The language of this slowly disappearing language island has been captured in the Banat corpus, a continuously growing corpus which is a collection of spoken informal Czech used in Banatian villages and at the same time one of the biggest specialized corpora of spoken Czech. In the first part, we will have a closer look on the corpus creation process - from the collection of the recordings through their processing and transcription (with a focus on the transcription method used) to the creation of the corpus.
One of the great advantages of the corpus is the fact that it was build with a possibility of comparison in mind - it's practically fully comparable with the ORAL corpus, a corpus of spoken common Czech created by the Institute of Czech National Corpus. Therefore, both corpora can be used for a comparison and a verification of divergences between the two language varieties.

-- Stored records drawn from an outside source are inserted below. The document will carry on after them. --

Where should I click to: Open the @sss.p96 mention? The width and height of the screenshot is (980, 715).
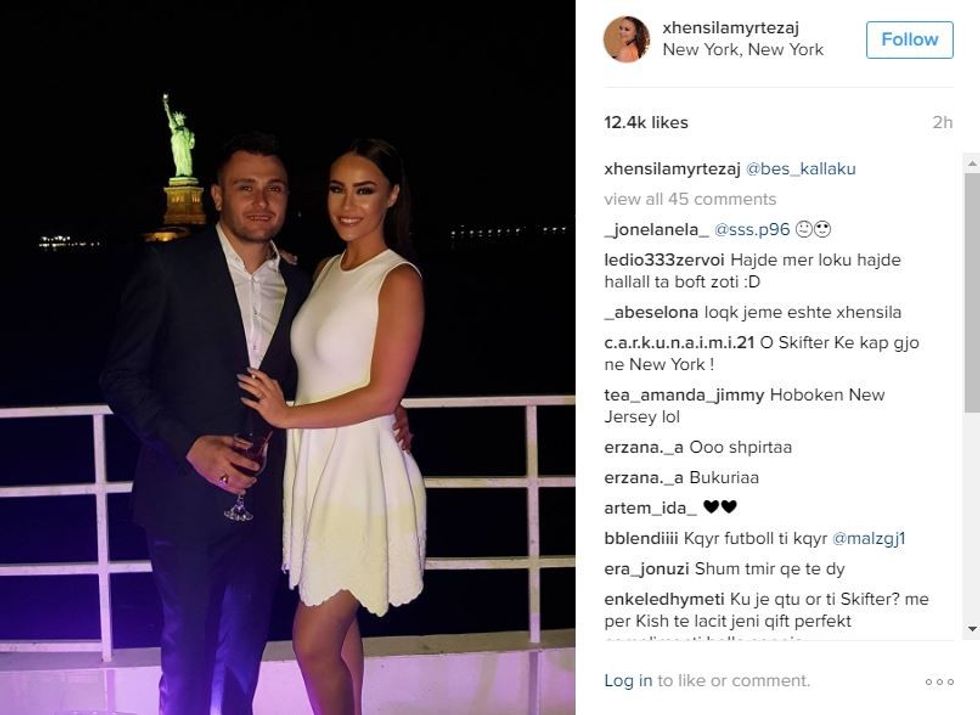[751, 230]
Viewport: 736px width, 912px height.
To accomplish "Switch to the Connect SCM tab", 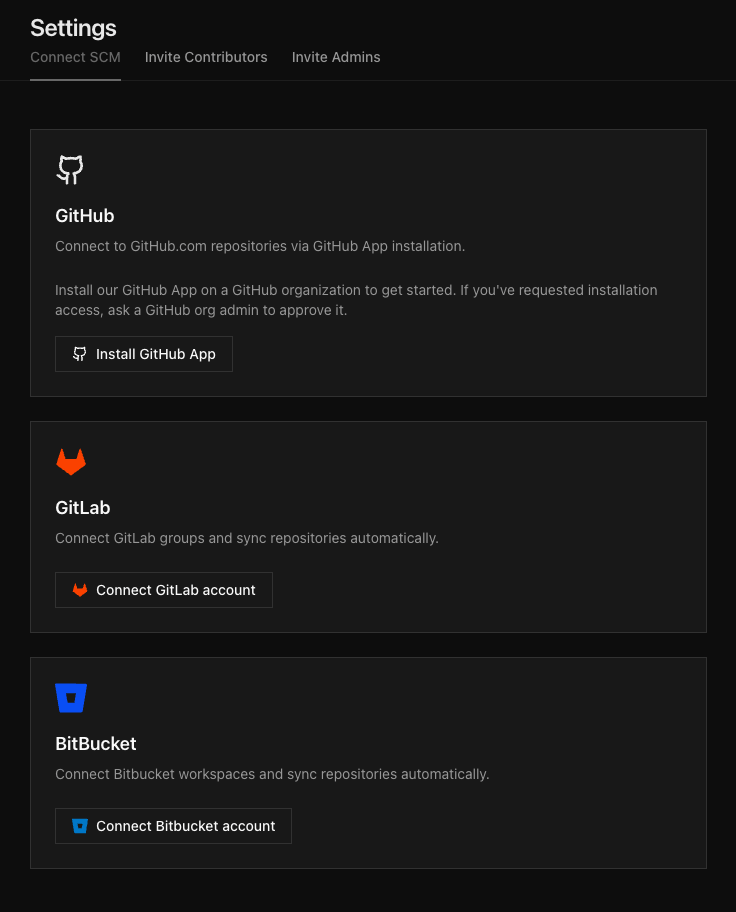I will click(75, 57).

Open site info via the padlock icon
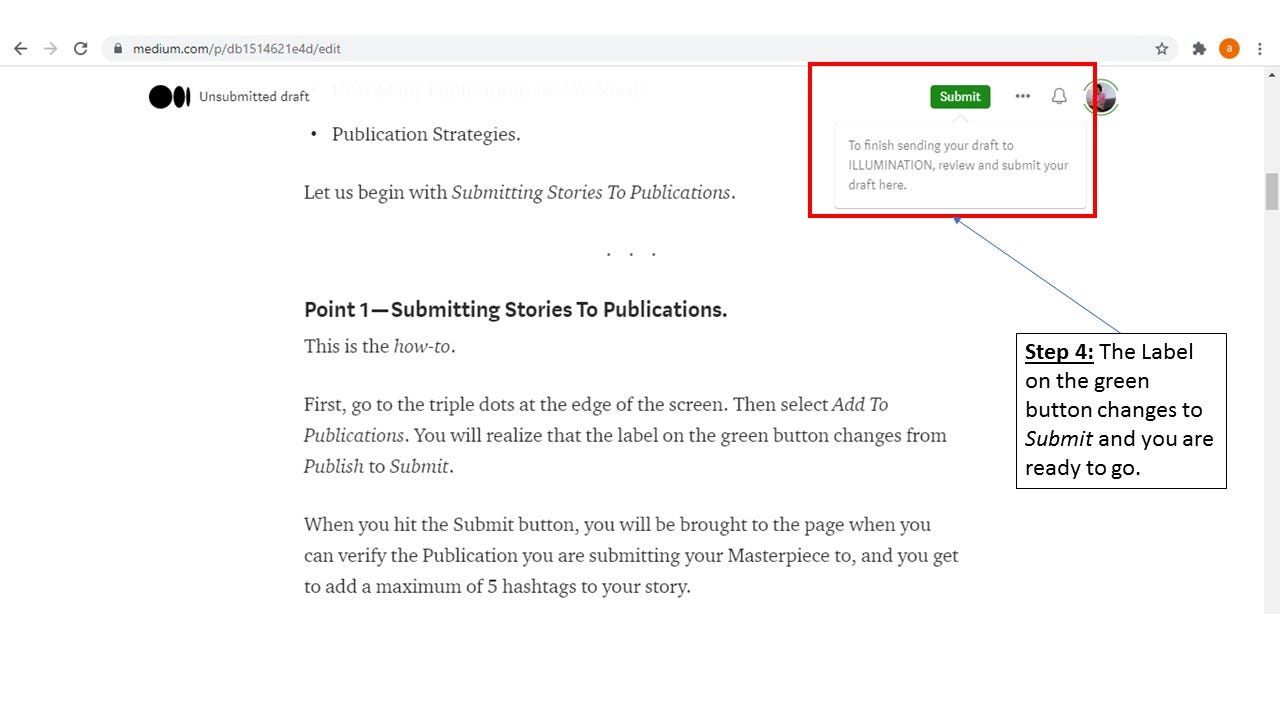pos(117,48)
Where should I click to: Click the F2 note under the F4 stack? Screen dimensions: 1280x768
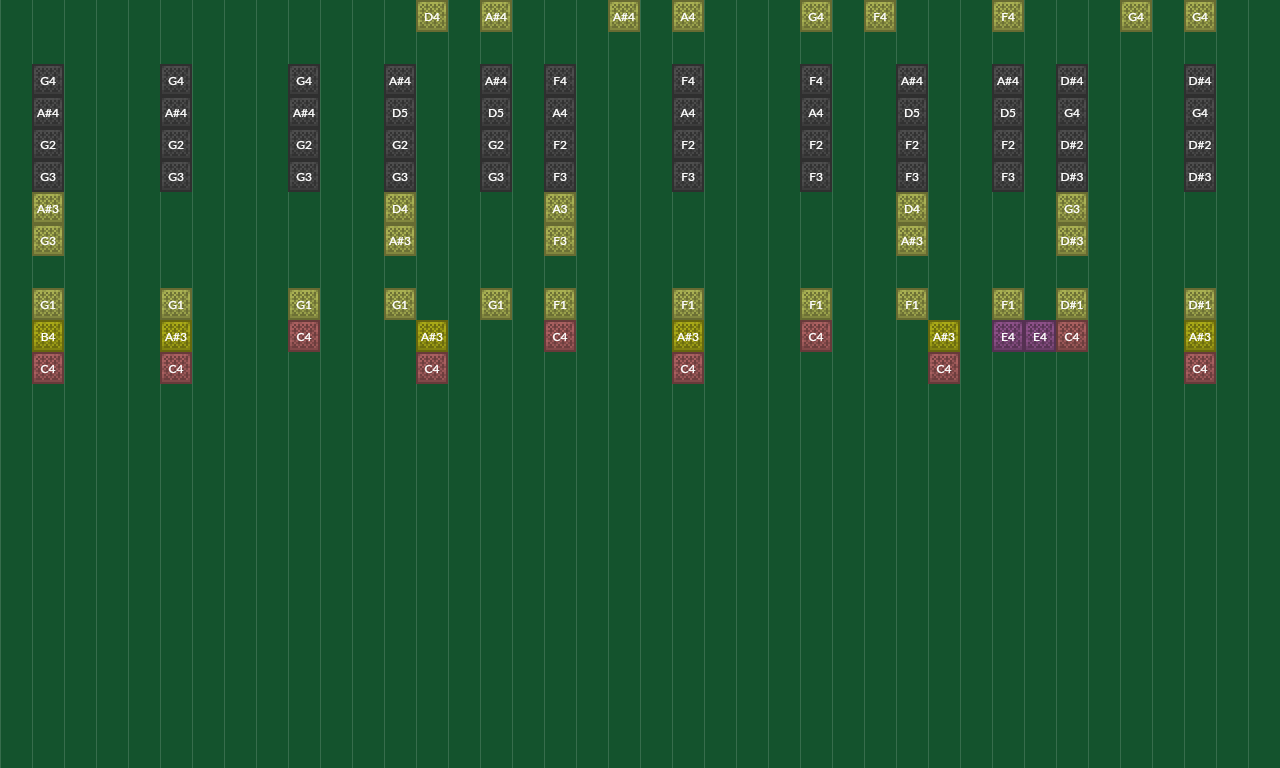[x=560, y=144]
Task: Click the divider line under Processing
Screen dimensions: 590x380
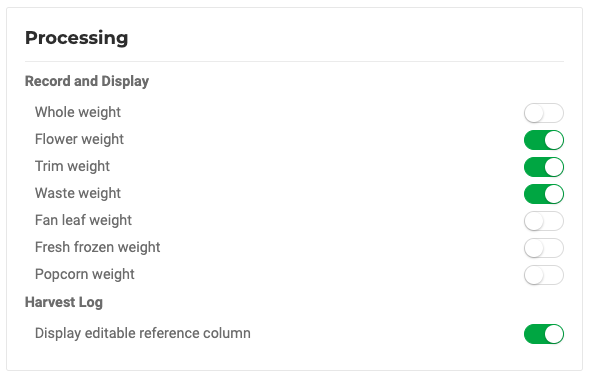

The corpora could also assist with a re-examination of hypotheses from previous case studies which could only depend on knowledge, judgment and introspection of the linguists at the time their research was conducted. In the last part of the presentation we will demonstrate the possibilities of the corpus on a few examples from Czech syntax.
Firstly, we will examine enforced negation expressed by nic ['nothing'] and nikerak ['in no way'] which are typical features of Banatian Czech. Secondly, we will demonstrate the differences in the distribution and use of negative pronouns and adverbs (nikde ['nowhere'], nikdo ['nobody'] and nikdy ['never']) in both language varieties.